Escuchamos sobre la maldición apenas llegamos a Cachi, pero no le prestamos atención hasta mucho tiempo después.
Apenas bajamos del micro en el que llegamos dormidos, hicimos algún chiste sobre que todos los caminos terminaban en la plaza, y ninguno llegaba a una salida. Cuando preguntamos cómo llegar a algún pueblo cercano o al río, o dónde podíamos sacar un pasaje a Cafayate, nadie nos respondía, o nos decían que mejor nos quedábamos, que los caminos a pie eran muy largos y las rutas muy peligrosas.
Yo creo que la maldición ya nos andaba buscando, pero todavía no nos había caídos encima. Algo habremos hecho esa noche, porque ahí sí que cayó sobre nosotros.
Dicen que fue porque tres veces nos negamos a escuchar los consejos de los que sabían. Primero, un muchacho que tocaba la quena trató de advertirnos, pero como turistas tontos que éramos, nos burlamos de él.
Después quiso advertirnos el señor que nos daba hospedaje, pero sólo lo oímos hablar de hosteles en Cafayate, y nos distrajimos cuando nos advirtió sobre el pueblo y sus maldiciones.
Por último, para que cualquier viajero sordo tuviera que escuchar obligado las prohibiciones que los espíritus hacían en el pueblo, las gritaba en la plaza una coplera, en rima y acompañada por su tambor, pero de nuevo nos tapamos los oídos.
Tratamos de salir en bicicleta, pero el camino nos devolvió. Intentamos a pie, pero nadie pudo darnos unas indicaciones que no terminasen en precipicios sin salida.
Volvimos a consultar por los pasajes para salir en micro por la ruta cuarenta, y ahí fue que los pueblerinos, que hasta ese momento se divertían riéndose de nosotros, se apiadaron y con paciencia nos explicaron lo que pasaba.

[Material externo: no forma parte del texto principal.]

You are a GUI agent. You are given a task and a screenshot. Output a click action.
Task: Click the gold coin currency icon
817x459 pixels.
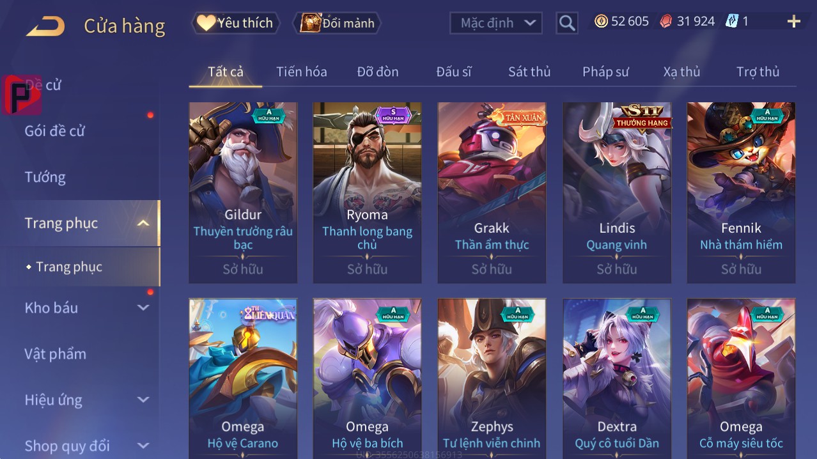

―Cuando llega un distraído al pueblo, no escucha los mandatos de los espíritus, entonces les cae la maldición, y se quedan para siempre en la plaza, porque salir ya no pueden.
Miramos con ojos nuevos la plaza en la que esos días habíamos pasado la mayor parte de las horas, y los vimos. Pares de ojos por todos lados; en los árboles, en los bancos, en las hamacas y hasta en el suelo, de almas que no podían salir de ahí.
Alguien propuso escapar navegando por el río y hasta un par pensaron en los ovnis. Pero los ojos de los malditos, pegados a los faroles, a las ramas y a las piedras, dejaban claro que no había nada que hacer.
Ahora nos vamos acostumbrando a nuestro destino De día nos camuflamos entre las personas que se acercan a la plaza con el mate, con un helado o una guitarra; algunos del pueblo, algunos niños, algunos turistas.
Por la noche somos esos ojos que lo ven todo y que le dan al pueblo su aire amarillo de misterio.
De a ratos dormimos, y de a ratos pensamos teorías sobre qué hicimos para enojar a los espíritus y recibir esta maldición.
Algunos dicen que les cayó por reírse o fumar en el cementerio, por beber en la iglesia o por besarse delante de los rosales de la casa de una vieja solterona. Otros hablan de extraterrestres, y algunos dicen que el mal nos lo arrojó a todos la coplera que cantaba en la plaza, que se enojó porque nos burlábamos de ella.
Yo a veces coincido con la teoría de los ovnis y a veces con la de la coplera; pero otras veces, cuando veo nuestros ojos brillando entre los faroles, pienso que cada uno arrastró a este pueblo una maldición que traía de antes, o que la maldición fue una excusa para quedarnos acá.